BEGIN Recorded data

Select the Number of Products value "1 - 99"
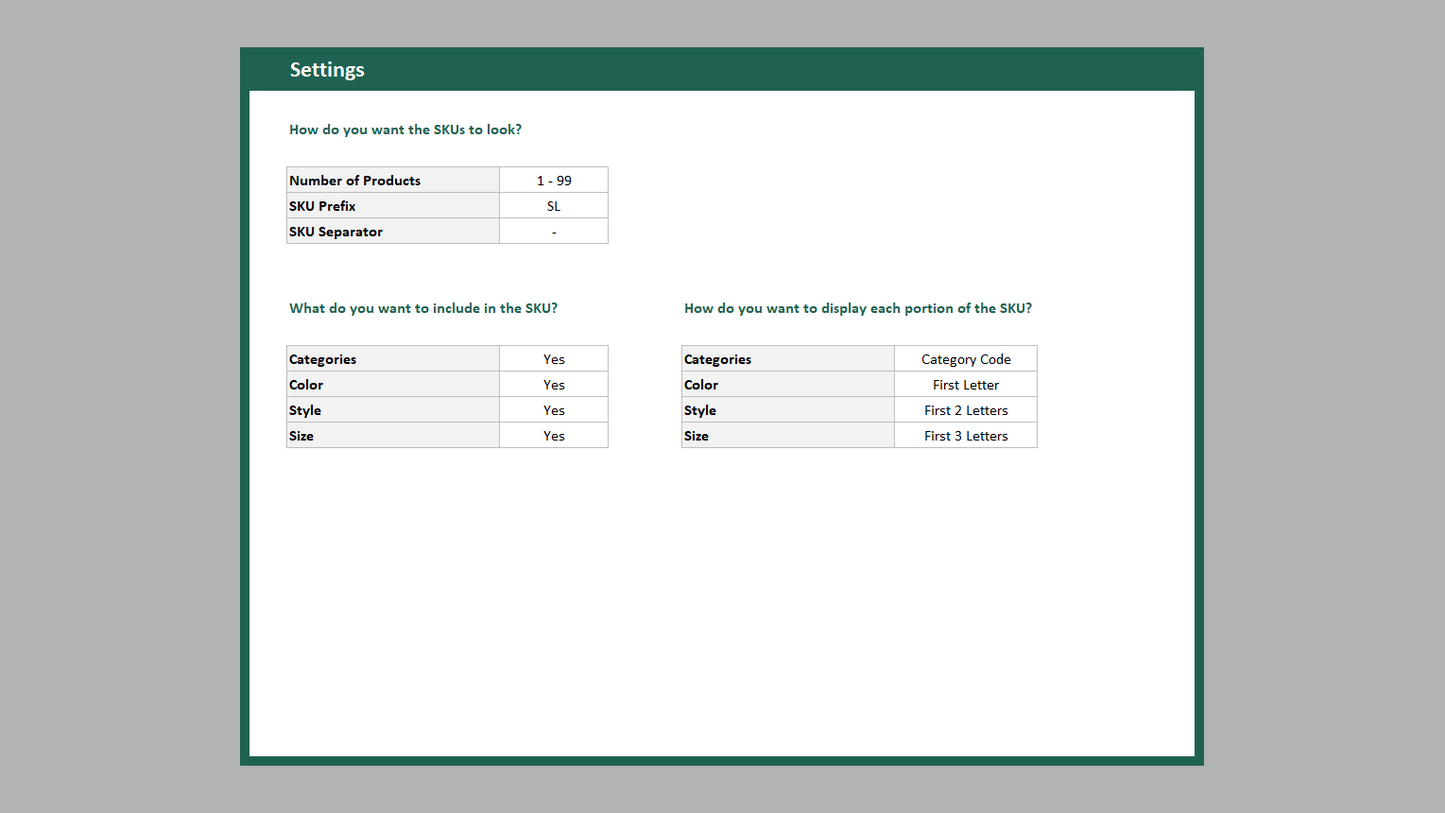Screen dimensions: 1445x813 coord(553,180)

END Recorded data
BEGIN Recorded data

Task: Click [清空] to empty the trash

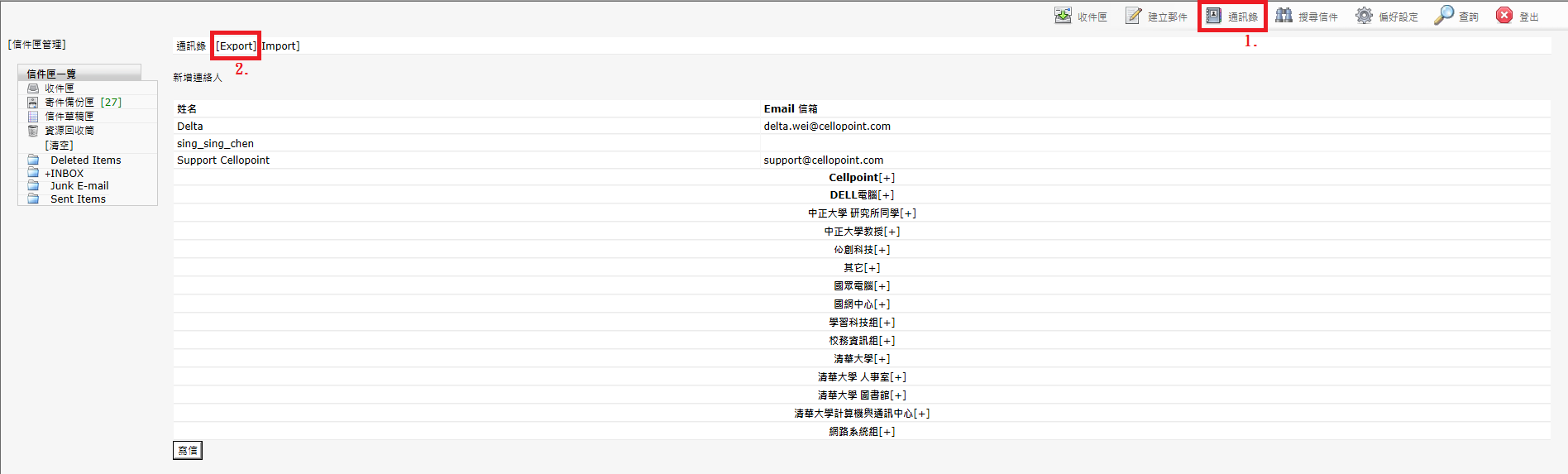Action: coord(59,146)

END Recorded data
BEGIN Recorded data

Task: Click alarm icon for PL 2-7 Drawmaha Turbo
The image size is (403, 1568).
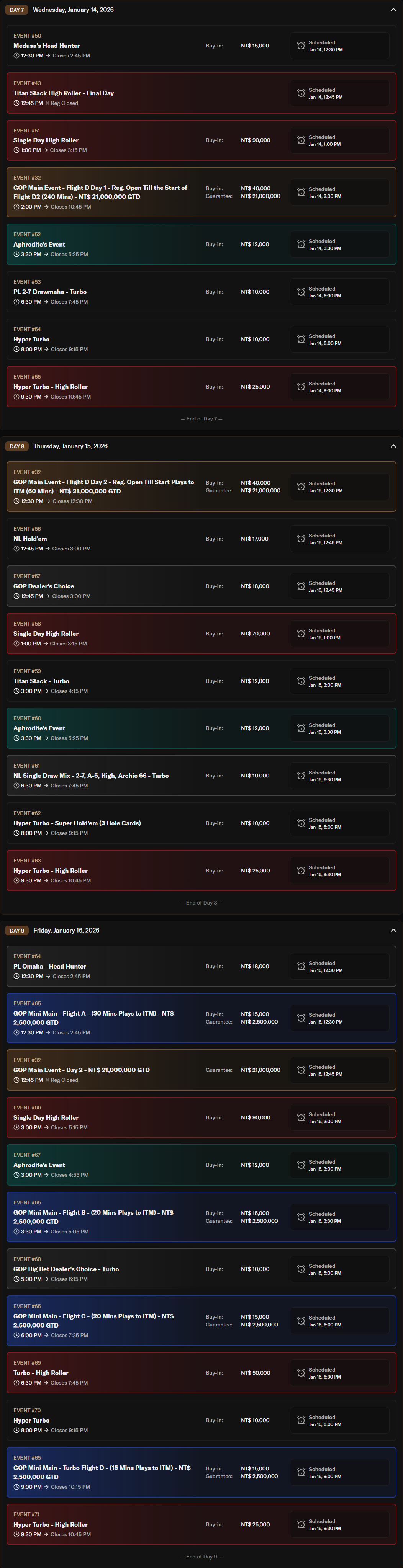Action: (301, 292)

END Recorded data

▶ **Set problem**
Which lines of the records contain the string "Task"? Pull out each of those lines in full.

▶ **Complete output**
Task: Click [清空] to empty the trash
Task: Click alarm icon for PL 2-7 Drawmaha Turbo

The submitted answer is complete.